COMPITO ASSEGNATO => Nel testo sull'intervista a Gian Marco Montesano, che incarico ricopre Fabio Cavallucci?

TESTO DEL DOCUMENTO =>
Intervista a Gian Marco Montesano – Di Fabio Cavallucci

Galleria Civica di Trento - Scuola di Pittura Intervista di Fabio Cavallucci «Disturbo artistico di massa»

Gian Macro Montesano è un personaggio che varrebbe la pena ascoltare per ore mentre parla. Sarà lui a dirigere la «Scuola di pittura» che la Galleria Civica ha deciso di allestire in questi mesi estivi per incrementare le passioni e le professioni di un'arte che rappresenta il «figurativo» del tempo che vive. Montesano sarà presente all'inaugurazione di venerdì 6 giugno e certamente prenderà la parola. Ansate ad ascoltarlo, perché non può essere interpretato da un giornalista. Va ascoltato di persona, perché vi spiegherà che la pittura così come intesa dai Sacri testi, oggi altro non è che «Disturbo artistico di massa».
Per questo abbiamo deciso di parlare di lui tramite un'intervista che gli ha fatto per noi il direttore della galleria Civica Fabio Cavallucci.

Fabio Cavallucci: Cosa ha da dire ancora la pittura nel 2007?

ESTRATTO DEI DATI =>
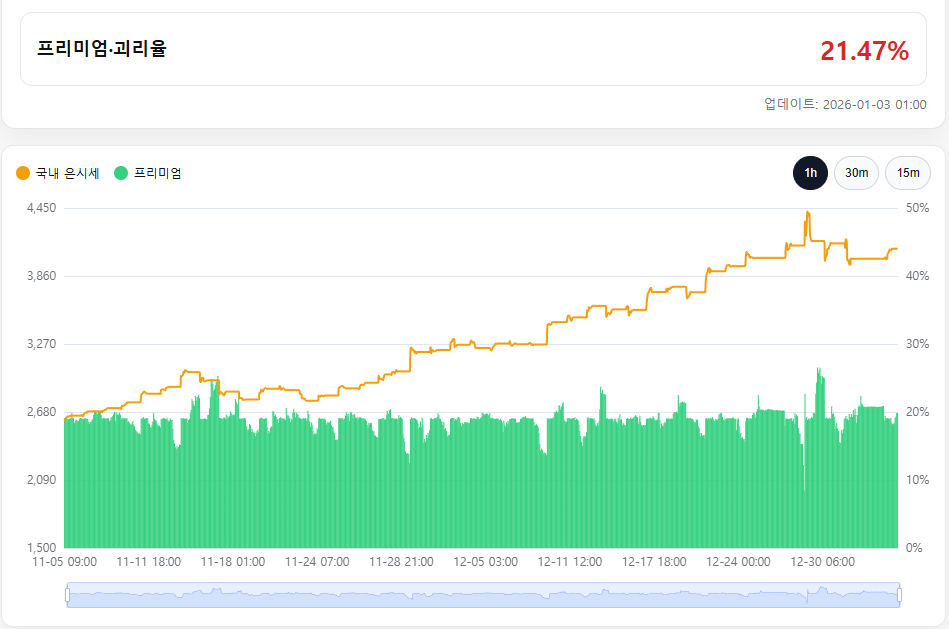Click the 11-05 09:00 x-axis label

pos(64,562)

...

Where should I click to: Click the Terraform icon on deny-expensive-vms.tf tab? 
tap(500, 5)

SOLUZIONE PROPOSTA => È il direttore della Galleria Civica.